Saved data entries
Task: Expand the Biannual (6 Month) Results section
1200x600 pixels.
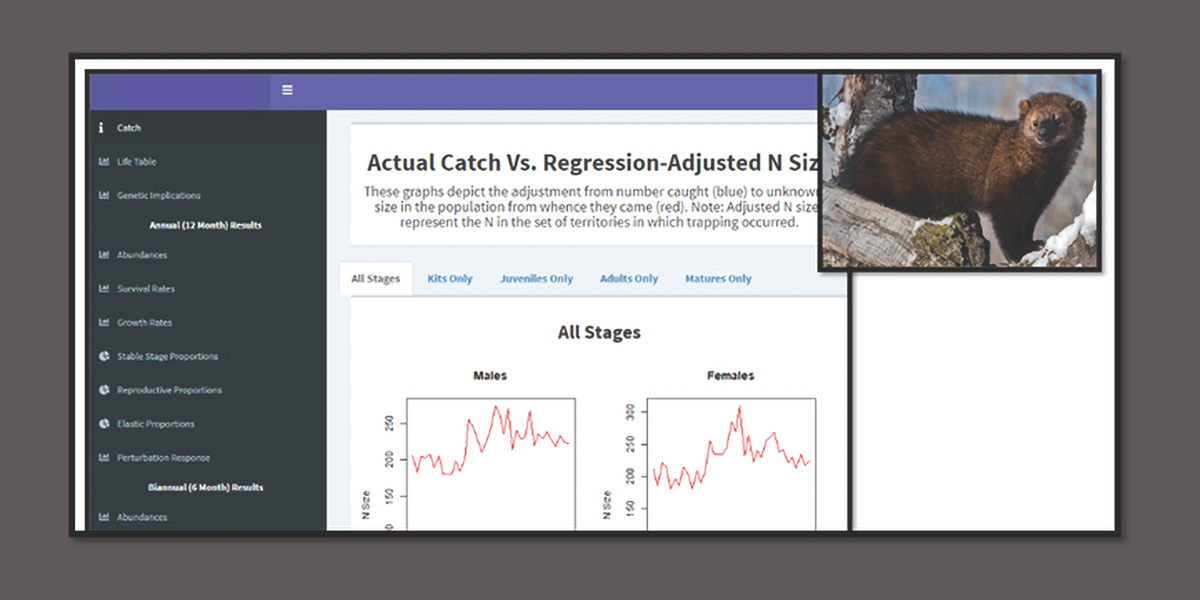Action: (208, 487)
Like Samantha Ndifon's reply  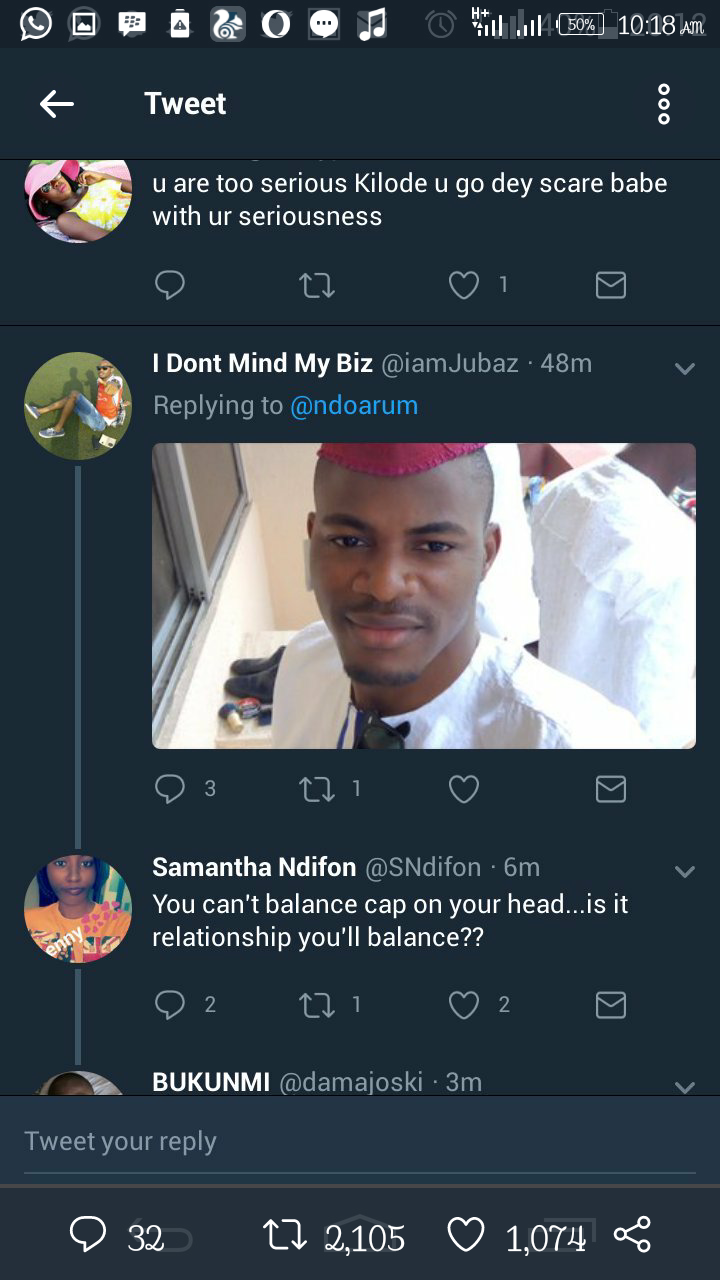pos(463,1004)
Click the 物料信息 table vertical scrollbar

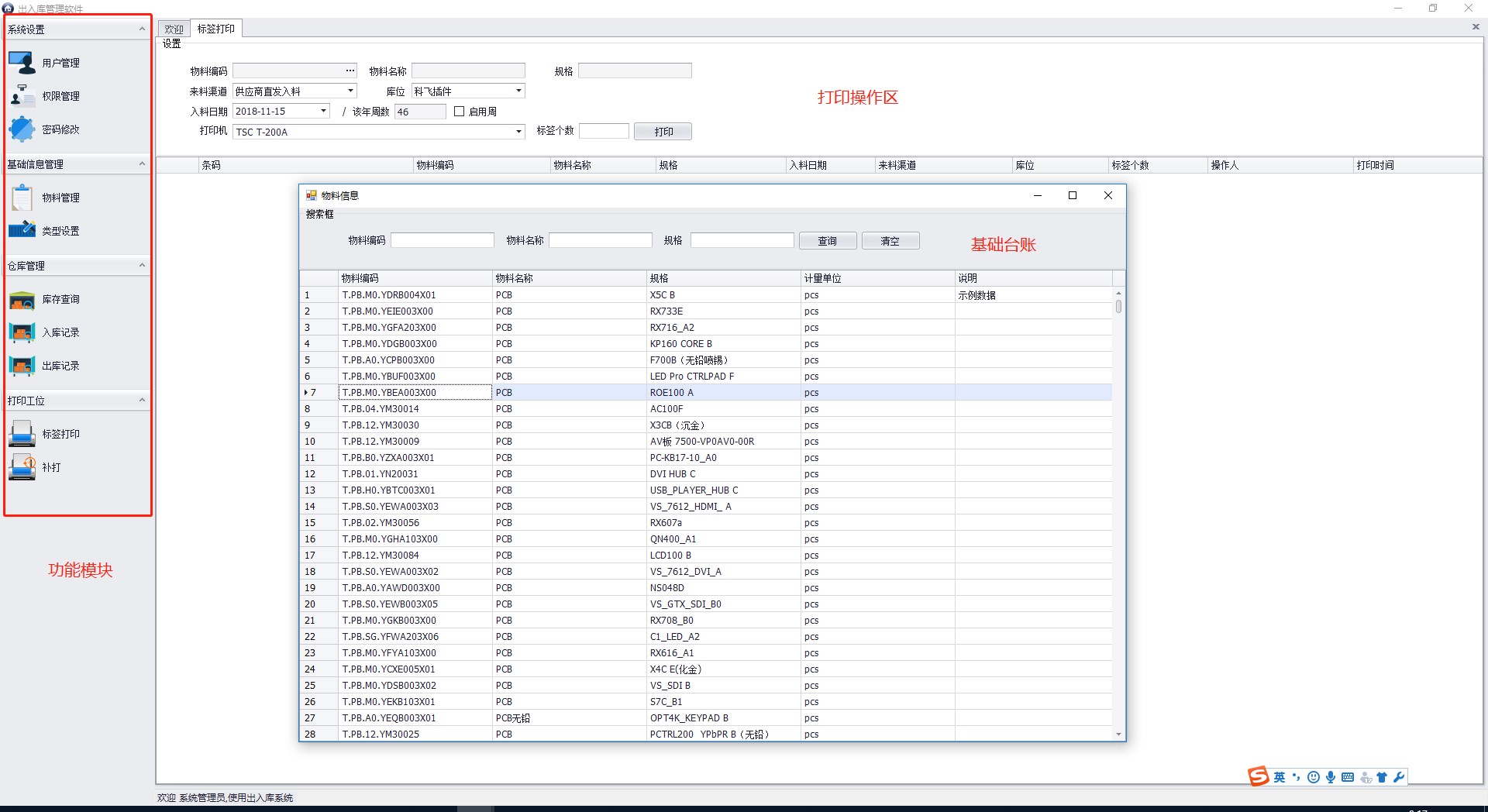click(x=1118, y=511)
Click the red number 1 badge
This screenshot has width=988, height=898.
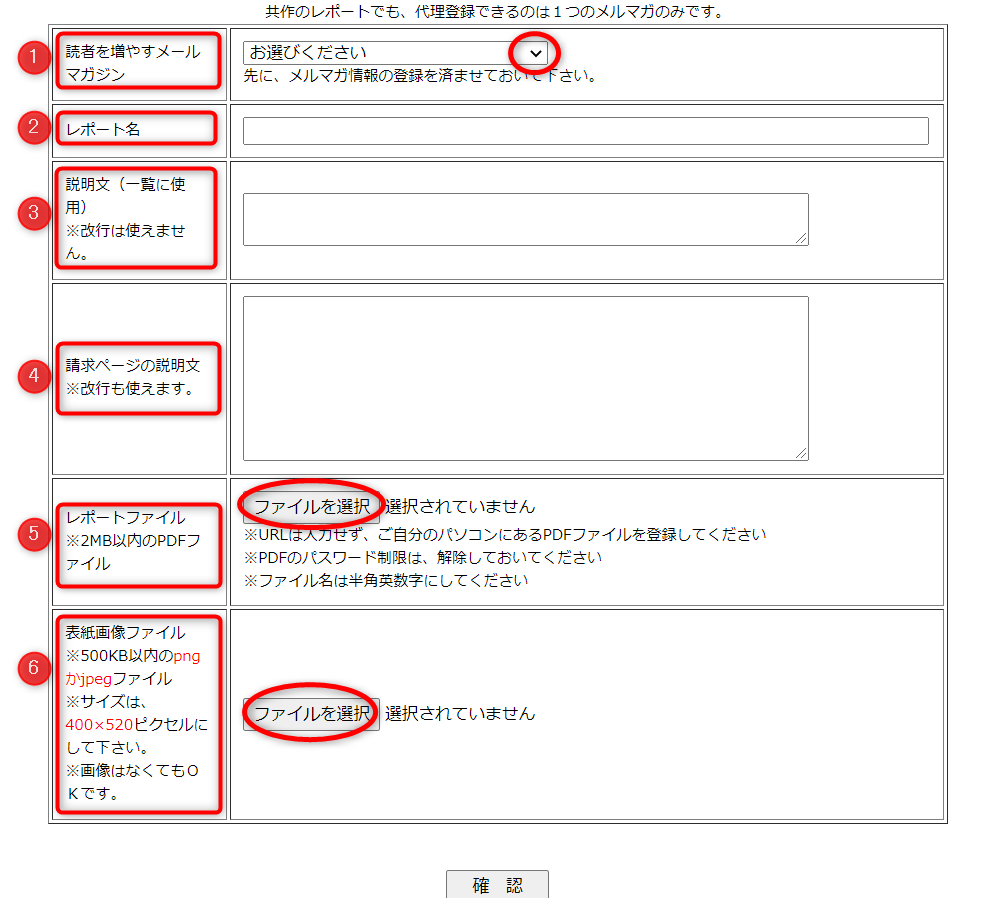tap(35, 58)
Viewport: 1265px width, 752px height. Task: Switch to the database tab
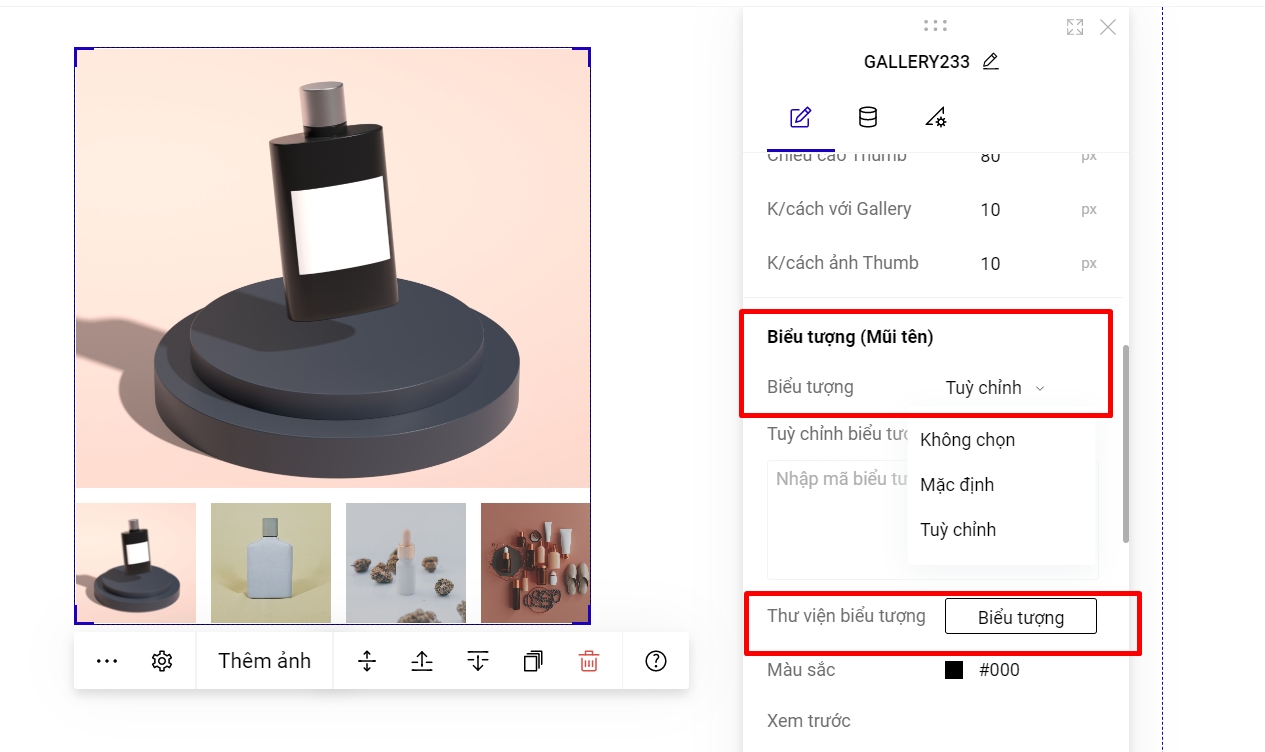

> GOAL OF THE EXERCISE
Print exactly the lines from the line with "Click the 物料信息 table vertical scrollbar" through the end of the data, both ends included, and print no pictures.

> THE ANSWER
Click the 物料信息 table vertical scrollbar

click(x=1118, y=511)
Click the red number 1 badge
This screenshot has width=988, height=898.
tap(35, 58)
Viewport: 1265px width, 752px height. Task: Switch to the database tab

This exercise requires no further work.